** Start Records provided **
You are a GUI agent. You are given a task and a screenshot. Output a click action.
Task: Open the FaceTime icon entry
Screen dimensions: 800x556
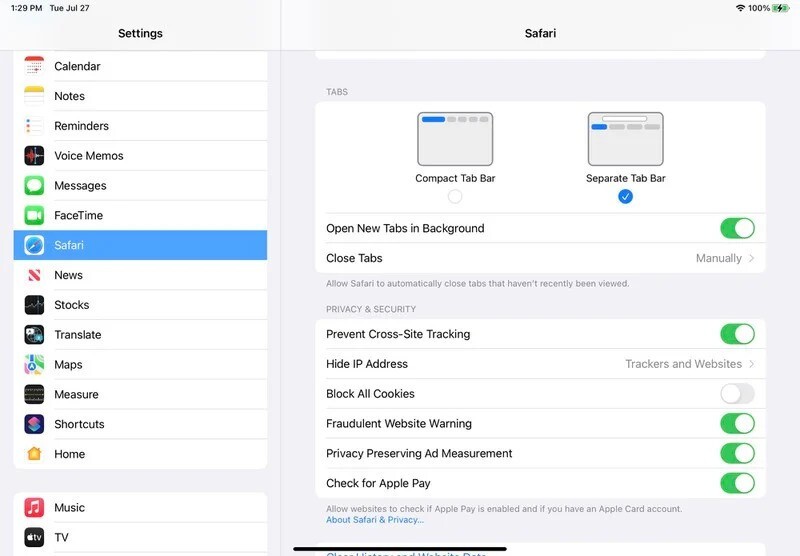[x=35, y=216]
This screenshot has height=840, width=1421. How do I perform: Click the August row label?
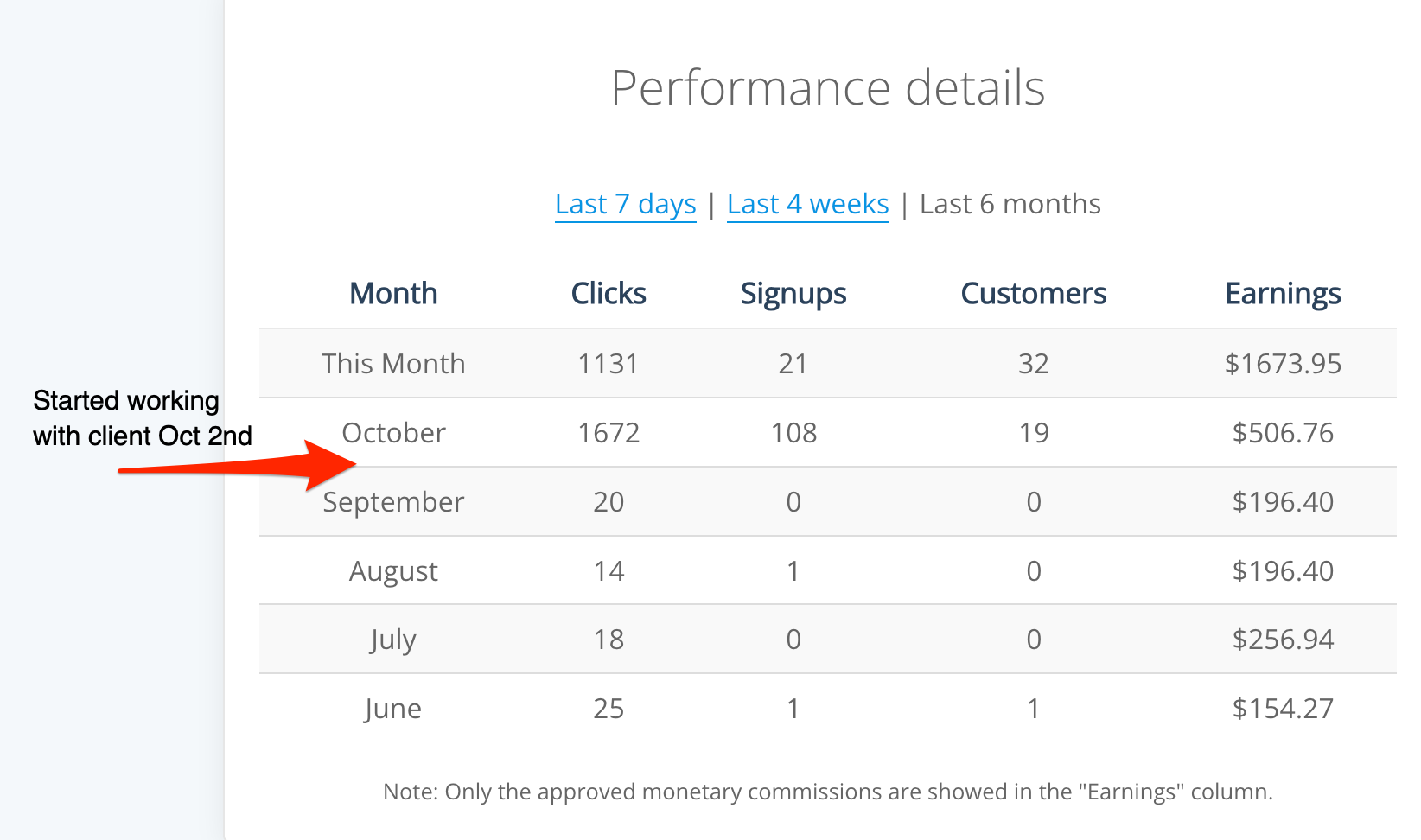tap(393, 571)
** End Records provided **
» **What the task asks**:
Could you render the data above as a numbered list, one line per item, with blank lines skipped and the pictures left out?

» **Response to this exercise**:
1. You are a GUI agent. You are given a task and a screenshot. Output a click action.
2. Task: Open the FaceTime icon entry
3. Screen dimensions: 800x556
4. [x=35, y=216]
5. This screenshot has height=840, width=1421. How do I perform: Click the August row label?
6. tap(393, 571)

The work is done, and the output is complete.